I support Mirja's DISCUSS point #3 which was also raised by the Gen-ART reviewer. The Gen-ART review also included a number of other useful comments. Please address them. Perhaps this is implicit, but I found it a little odd that there is no mention of whether the device codes and user codes are expected to be unique to individual devices. Section 3.3: "It is NOT RECOMMENDED for authorization servers to include the user code in the verification URI ("verification_uri"), as this increases the length and complexity of the URI that the user must type." I don't fully understand the justification for the normative requirement here. The user ultimately ends up typing in both strings, right? Is it so much more complex to type them both into a browser bar contiguously than to type the uri into the browser bar and the code into some form field on the page such that the normative requirement is warranted? Section 3.3.1: Wouldn't there be textual instructions about how to use the QR code also included here? If the point is to illustrate the UI it seems like those should be included too.

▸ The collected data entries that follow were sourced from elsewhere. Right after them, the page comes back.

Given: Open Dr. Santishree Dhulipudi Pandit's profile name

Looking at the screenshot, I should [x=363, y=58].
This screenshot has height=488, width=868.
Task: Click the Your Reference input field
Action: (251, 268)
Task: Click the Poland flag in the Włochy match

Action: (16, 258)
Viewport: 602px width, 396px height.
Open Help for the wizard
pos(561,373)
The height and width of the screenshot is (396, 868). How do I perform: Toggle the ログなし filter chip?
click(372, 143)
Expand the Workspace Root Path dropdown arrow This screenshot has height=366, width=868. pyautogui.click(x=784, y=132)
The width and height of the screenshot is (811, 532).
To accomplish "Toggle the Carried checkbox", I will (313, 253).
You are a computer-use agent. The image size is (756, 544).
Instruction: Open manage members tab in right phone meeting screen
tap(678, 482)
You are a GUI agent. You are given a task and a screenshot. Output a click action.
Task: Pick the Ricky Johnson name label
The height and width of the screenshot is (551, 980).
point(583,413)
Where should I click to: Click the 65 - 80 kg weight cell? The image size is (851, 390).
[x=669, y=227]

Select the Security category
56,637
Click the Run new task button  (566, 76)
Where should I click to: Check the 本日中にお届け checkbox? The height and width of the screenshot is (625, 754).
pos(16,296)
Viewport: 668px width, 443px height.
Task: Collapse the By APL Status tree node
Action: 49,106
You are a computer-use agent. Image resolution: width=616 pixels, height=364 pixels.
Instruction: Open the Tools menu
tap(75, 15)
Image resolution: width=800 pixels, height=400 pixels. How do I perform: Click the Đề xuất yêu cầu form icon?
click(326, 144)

Props on the ASCII art QR code :-) I believe the acknowledgement section should be in the body of the document, not as an appendix. Also, please see the OpsDir review at: https://mailarchive.ietf.org/arch/msg/ops-dir/W8nzC89juHe32K3VXLQyVcPC_og
This is generally a fine document and it was easy to follow. I am agreeing with Benjamin's DISCUSS about amount of entropy in codes. In addition, the last para in Section 6.1 reads: The server should ignore any characters like punctuation that are not in the user-code character set. Provided that the character set doesn't include characters of different case, the comparison should be case insensitive. This makes me uncomfortable, because you are talking of case-insensitivity, without fully specifying what it is. I assume that your advice only applies to user-code character sets which only use subset of ASCII? Because if you mean to extend your advice to full Unicode, you need more text and references here. Can you please clarify.